Tahir olmak da ayıp değil, Zühre olmak da
Hatta sevda yüzünden ölmek de ayıp değil
Bütün iş Tahir'le Zühre olabilmekte, yani yürekte...
Nazım Hikmetİyi okumalar...
_________________________________
Hayal Çıkmazı'nın telaşlı gecelerinden biriydi. Canan'ın evi sokağın tanıdık misafirlerini ağırlıyordu. Efsun bugüne kadar var olan suskunluğunu bozmuş, bu evden ilk gittiği zamanlardaki haline dönmüştü. Başına buyruk ve dediğim dedik... Alttan almanın bu evde işe yaramadığını düşünmeye başladığından, Hakan'lar hafta sonu beni istemeye gelecek demiş ve devamında Canan'a hiç söz hakkı tanımamıştı. Ela ve Engin ise annelerinin aksine bu konuya sessiz olanlardandı.
Hakan ise bu haberi alır almaz annesini ikna etmeye çabalamış fakat pek başarılı olamamıştı. Son çare ise babasını aramak olmuştu. Babası tamam dediği şartlarda annesi mecburen onun peşine takılıp gelecekti. Öyle de oldu. Metin Bey haberi aldıktan sonra yanında yeğeni Hediye ile birlikte Rize'den kalkıp gelmişti. Havva'nın aksine ise oğlunun gönlünün Efsun'a düşmesinden oldukça memnundu.
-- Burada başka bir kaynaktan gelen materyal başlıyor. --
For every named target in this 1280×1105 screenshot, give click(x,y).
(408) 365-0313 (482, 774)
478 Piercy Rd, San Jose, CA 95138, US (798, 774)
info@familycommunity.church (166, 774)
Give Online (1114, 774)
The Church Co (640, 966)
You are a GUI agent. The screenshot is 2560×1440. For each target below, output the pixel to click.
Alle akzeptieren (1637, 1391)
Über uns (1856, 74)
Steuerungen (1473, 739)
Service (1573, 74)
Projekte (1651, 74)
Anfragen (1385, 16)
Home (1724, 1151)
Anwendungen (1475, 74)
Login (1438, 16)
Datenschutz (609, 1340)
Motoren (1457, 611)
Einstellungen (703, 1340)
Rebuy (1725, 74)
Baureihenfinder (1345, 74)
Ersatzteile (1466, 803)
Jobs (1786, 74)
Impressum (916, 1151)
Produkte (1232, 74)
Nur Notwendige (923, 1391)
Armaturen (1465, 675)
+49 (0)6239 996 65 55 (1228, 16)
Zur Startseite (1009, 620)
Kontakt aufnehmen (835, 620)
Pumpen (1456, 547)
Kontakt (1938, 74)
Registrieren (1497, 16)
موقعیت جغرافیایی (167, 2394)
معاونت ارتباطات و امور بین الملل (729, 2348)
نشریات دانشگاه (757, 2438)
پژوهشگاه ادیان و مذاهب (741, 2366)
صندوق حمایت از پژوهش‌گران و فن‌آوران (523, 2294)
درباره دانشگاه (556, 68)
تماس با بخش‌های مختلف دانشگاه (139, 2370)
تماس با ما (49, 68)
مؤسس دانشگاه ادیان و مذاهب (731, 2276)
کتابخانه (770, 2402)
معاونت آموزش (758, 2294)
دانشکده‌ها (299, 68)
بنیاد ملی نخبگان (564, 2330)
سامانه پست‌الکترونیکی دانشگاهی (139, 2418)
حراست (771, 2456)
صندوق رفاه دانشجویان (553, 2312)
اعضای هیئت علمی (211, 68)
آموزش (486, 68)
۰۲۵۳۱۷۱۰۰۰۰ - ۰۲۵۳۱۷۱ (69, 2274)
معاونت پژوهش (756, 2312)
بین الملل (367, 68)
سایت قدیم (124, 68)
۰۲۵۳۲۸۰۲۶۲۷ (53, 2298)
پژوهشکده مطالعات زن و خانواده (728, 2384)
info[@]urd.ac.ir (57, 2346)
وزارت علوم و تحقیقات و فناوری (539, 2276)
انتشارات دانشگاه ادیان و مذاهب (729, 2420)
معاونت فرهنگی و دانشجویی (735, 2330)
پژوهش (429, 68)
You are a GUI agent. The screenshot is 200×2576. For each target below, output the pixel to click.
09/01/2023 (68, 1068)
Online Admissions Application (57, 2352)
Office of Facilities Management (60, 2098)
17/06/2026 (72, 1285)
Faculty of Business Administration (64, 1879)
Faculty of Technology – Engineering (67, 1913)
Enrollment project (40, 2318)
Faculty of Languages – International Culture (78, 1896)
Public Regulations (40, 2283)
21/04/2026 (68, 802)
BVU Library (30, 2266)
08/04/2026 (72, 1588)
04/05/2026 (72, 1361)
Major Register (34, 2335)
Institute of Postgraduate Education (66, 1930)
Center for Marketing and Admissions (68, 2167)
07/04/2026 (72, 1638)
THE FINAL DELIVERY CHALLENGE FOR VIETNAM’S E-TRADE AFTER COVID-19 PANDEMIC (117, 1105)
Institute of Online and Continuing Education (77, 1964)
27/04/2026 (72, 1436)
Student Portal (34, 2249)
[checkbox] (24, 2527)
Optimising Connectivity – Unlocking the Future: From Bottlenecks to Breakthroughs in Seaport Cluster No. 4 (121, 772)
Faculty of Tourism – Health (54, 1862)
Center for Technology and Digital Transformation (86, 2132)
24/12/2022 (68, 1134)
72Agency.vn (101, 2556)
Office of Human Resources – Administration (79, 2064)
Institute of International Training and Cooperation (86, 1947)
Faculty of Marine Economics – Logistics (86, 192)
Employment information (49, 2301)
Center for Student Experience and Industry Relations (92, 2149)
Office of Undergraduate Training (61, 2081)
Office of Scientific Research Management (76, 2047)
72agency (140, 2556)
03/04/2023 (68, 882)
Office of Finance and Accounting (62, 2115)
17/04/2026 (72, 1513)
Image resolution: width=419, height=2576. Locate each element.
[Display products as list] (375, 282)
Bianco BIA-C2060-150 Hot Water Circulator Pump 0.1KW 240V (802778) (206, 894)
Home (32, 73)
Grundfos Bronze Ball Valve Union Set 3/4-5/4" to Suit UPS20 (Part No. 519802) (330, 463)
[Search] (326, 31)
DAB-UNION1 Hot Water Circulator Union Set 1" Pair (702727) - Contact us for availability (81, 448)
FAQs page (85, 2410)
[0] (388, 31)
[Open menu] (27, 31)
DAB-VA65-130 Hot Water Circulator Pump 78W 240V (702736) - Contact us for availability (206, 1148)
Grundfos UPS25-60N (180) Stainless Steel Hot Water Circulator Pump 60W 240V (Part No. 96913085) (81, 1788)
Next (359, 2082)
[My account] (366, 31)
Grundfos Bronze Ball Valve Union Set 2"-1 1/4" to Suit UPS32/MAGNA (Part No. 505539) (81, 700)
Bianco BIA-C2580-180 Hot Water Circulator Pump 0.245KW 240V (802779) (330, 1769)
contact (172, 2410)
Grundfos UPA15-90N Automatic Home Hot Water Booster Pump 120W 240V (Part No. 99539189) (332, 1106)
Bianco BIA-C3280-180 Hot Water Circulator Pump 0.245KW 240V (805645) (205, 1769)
Tanıdığımız bildiğimiz kız diyor, Havva'yı iyiden iyiye delirtiyordu.
Havva gelmesine rağmen oldukça memnuniyetsizdi durumdan. Oğlunun bacağına kendi bacağıyla vurup "Sallayıp durma şu bacağını!" dedi fısıltıyla. Oğlunun bu heyecanlı tavırları iyice sinirlerini hoplatıyordu.
Hakan ise bu anın gerçekliğine kendini hala daha ikna etmiş değildi. Şimdi onu biri uyandıracak ve bu güzel rüyanın sonuna gelecekmiş gibi hissediyordu. Bundandı gerginliği de stresi de.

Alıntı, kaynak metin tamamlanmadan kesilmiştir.